Своеобразны были и методы сбора научного материала. Евгению Павловичу был совершенно безразличен точный количественный учет, он не признавал инструментального изучения гнездовой биологии птиц, не знал даже элементов классической этологии. Все, чем пользовался в поле — это бинокль и ружье. И поразительно острые зрение, слух и память. Помимо прямых наблюдений за птицами, единственно ценным научным материалом он считал коллекционные тушки и кладки. Коллекционер он был, что называется, «от Бога». Только в Зоологический музей МГУ им передано около одиннадцати тысяч экземпляров тушек. Кроме того, ценнейшая эталонная коллекция, бывшая собственностью Евгения Павловича, хранится ныне в Тимирязевском музее в Москве. Он был виртуозом препарирования птиц.
Особенно ярко проявился дар коллекционера, когда Евгений Павлович начал собирать кладки яиц. В этой области он был бесспорным пионером, разработав методику сбора кладок, препарирования и хранения. По сути дела, Евгений Павлович превратил развлечение в научный процесс. Он первым начал собирать кладки вместе с гнездом или гнездовой подстилкой, что значительно повысило их информативность. Коллекция Евгения Павловича, насчитывающая свыше полутора тысяч кладок, относящихся к примерно пятистам видам, хранится сейчас в Новосибирске, в Биологическом институте СО РАН. В собирании он был скорее коллекционером, чем ученым. Каждая новая кладка, найденная им или подаренная кем-либо (или выменянная!), долгое время была предметом горячих рассказов и переживаний. Была и жгучая ревность, и кровные обиды, когда кто-нибудь не отдавал ему интересную кладку. Впрочем, такие случаи бывали редко, для всех нас было и честью, и радостью делиться с ним находками в первую очередь. В те годы собирание кладок было почти повальным увлечением, и Евгений Павлович как-то незаметно был его пружиной и двигателем.

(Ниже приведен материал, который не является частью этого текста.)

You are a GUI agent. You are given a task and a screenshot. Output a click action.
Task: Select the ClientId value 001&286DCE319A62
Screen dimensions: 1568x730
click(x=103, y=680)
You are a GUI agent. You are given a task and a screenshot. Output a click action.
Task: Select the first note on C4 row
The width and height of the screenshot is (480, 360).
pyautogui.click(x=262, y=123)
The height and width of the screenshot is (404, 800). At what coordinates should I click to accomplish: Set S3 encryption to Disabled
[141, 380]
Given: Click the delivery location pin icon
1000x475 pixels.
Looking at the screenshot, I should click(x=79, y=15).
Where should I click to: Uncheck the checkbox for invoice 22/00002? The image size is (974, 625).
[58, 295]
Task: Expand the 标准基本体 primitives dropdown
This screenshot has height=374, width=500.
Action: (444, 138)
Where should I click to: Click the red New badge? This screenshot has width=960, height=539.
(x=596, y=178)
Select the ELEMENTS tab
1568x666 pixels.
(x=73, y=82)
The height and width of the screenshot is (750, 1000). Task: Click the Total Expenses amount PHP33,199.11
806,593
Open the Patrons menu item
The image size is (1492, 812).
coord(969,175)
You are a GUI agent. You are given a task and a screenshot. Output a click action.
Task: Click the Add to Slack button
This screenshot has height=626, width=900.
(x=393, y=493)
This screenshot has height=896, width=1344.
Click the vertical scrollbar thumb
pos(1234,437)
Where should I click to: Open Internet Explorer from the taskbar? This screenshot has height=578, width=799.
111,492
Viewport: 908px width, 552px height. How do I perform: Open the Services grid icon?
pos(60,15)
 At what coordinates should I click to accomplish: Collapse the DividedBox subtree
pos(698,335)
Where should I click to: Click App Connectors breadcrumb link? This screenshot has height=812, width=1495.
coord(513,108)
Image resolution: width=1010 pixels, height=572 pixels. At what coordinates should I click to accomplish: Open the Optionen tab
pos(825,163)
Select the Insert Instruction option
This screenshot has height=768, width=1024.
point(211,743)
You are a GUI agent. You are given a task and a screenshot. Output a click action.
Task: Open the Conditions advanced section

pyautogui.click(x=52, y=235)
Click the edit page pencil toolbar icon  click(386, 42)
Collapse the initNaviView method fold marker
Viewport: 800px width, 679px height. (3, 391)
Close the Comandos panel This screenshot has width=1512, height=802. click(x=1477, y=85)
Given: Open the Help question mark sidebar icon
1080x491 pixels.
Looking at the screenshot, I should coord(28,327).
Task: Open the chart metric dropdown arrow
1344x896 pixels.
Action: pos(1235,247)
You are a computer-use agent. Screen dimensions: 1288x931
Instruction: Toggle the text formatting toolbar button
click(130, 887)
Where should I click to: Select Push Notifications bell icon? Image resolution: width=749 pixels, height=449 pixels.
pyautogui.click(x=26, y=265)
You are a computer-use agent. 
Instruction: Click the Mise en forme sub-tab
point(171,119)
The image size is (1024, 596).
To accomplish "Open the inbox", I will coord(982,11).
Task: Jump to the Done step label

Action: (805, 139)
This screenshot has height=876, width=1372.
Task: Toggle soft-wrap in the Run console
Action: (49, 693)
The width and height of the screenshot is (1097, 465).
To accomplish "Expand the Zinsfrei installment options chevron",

Оглядываясь сейчас на научную деятельность Евгения Павловича, поражаешься, как много он успел сделать. Им написано более ста статей о птицах и млекопитающих. По нынешним временам это не так уж и много. Но за этими статьями скрываются годы и годы полевой работы, работы в самых трудных, малодоступных местах, почти без финансирования, на голом энтузиазме. В то время в распоряжении зоологов не было ни вертолетов, ни автомашин, ни моторных лодок, ни даже палаток или спальных мешков. Тысячи и тысячи километров проделал он пешком, верхом или на веслах. Один только путь через полупустыни и пустыни Казахстана и Средней Азии от Оренбурга до Ташкента, который Евгений Павлович прошел пешком, составляет более полутора тысяч километров! Заметим, что почти все экспедиции Евгений Павлович проделал в одиночку и редко — вдвоем. Прекрасным свидетельством тому было его участие в подготовке замечательной коллективной монографии, шеститомника «Птицы Советского Союза», за которую ряд сотрудников Зоологического музея, в том числе и Евгений Павлович, были удостоены Государственной премии 1952 года.
Многогранность таланта Евгения Павловича особенно ярко блеснула, когда он попробовал свои силы в научно-художественной литературе. Замечательные «Записки натуралиста», не раз переиздававшиеся и переведенные на иностранные языки, — это действительно глубоко художественное произведение. Приступая к написанию этого очерка, я еще раз (в который уже?) перечитал эту удивительно милую и увлекательную книгу, еще раз подивился и феноменальной памяти Евгения Павловича, и верности его слова, и тонкости восприятия природы, и постоянной любви и сочувствия животным, и теплоте в отношениях с людьми. То, что написал Евгений Павлович, — это поэтический гимн родной природе, дальним дорогам, научному поиску, радости открытий, трудной Работе. Немало людей привела эта книга к пониманию природы, открыла им глаза, и потому пользуется необыкновенной популярностью.